US President Barack Obama has summoned Senate Democratic to the White House for talks aimed at getting healthcare reform passed by the end of the year.
Tuesday afternoon's meeting comes amid signs of further compromise on the bill in order to garner the 60 votes needed for it to pass in the Senate.
A key figure is Joe Lieberman, an independent whose vote is vital to ensure the bill's approval.
Securing healthcare reform is a domestic priority for Mr Obama, BBC News reports.
It was also reported, Senate Democratic leaders, scrambling for the 60 votes they need to pass the healthcare overhaul bill, moved Monday to strike a controversial proposal for expanding Medicare and proceed without a new government insurance program, the so-called public option.
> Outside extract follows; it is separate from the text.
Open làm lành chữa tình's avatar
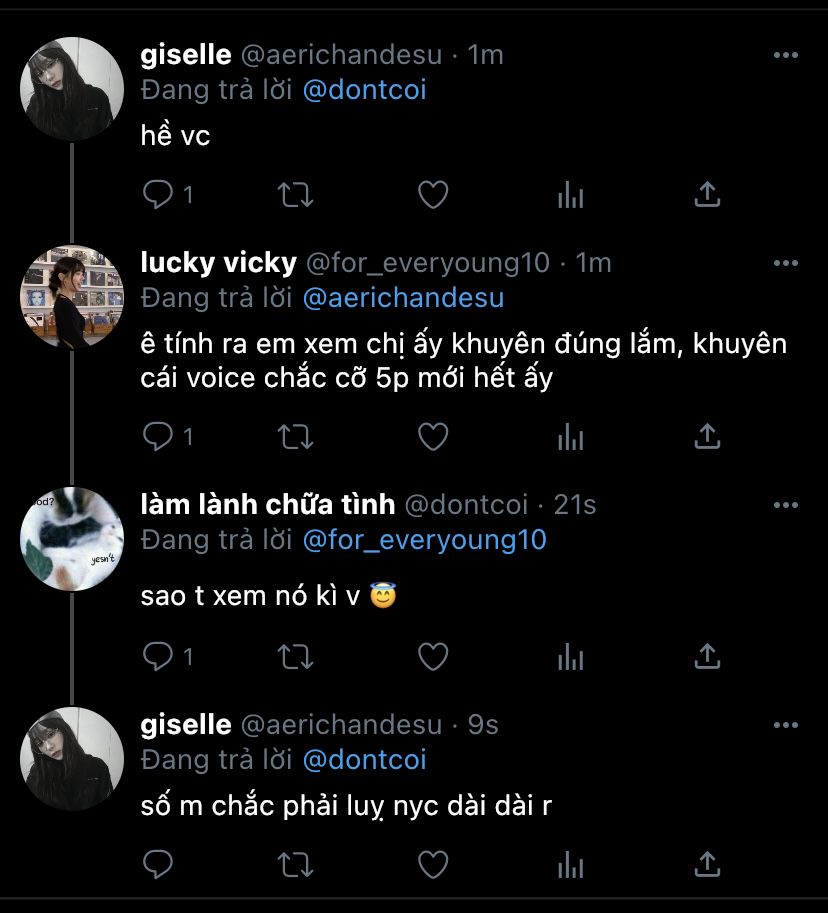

"It's a matter of getting 60 senators," Finance Committee Chairman Max Baucus (D-Mont.) told reporters after an evening meeting of the Democratic caucus in which party leaders stressed the urgency of getting a final Senate vote by next week.
The proposal to let Americans between 55 and 64 buy into Medicare looked like the key to a compromise last week. But Sen. Joe Lieberman (I-Conn.) stunned senior Democrats over the weekend with new threats to block the legislation if the Medicare provision was included.
Several leading liberal lawmakers on Monday appeared resigned to the collapse of their dream of including either a new government insurance plan to compete with private plans or the proposal to expand Medicare.
"There's enough good in this bill that even without those two, we've got to move it," said Sen. Tom Harkin (D-Iowa), who succeeded the late Sen. Edward M. Kennedy as chairman of the Senate Health Committee, The Los Angeles Times reports.
Meanwhile, as recently as three months ago, Lieberman talked favorably about such a plan in an interview with a Connecticut newspaper.
“My proposals were to basically expand the existing successful public health insurance programs Medicare and Medicaid,” he told The Connecticut Post.
So the Connecticut independent stunned many Democrats when he announced on a Sunday talk show that he opposed a compromise plan to allow uninsured individuals between the ages of 55 and 64 to buy into Medicare. “It will add taxpayer costs. It will add to the deficit. It’s unnecessary,” he said.
By a strange quirk of fate, the onetime Democrat who campaigned tirelessly for GOP presidential candidate John McCain in 2008 now controls the fate of President Obama’s most important domestic policy promise. Indeed, the Medicare buy-in was the central element of a compromise touted as a way to ease the concerns of moderate Democrats about the public option.
But as the potential 60th Democratic vote needed to turn back a Republican filibuster, Lieberman’s defection effectively killed the deal, unless Senate Majority Leader Harry Reid can persuade Republicans Olympia Snowe or Susan Collins to vote with Democrats – both unlikely scenarios, Muckety reports.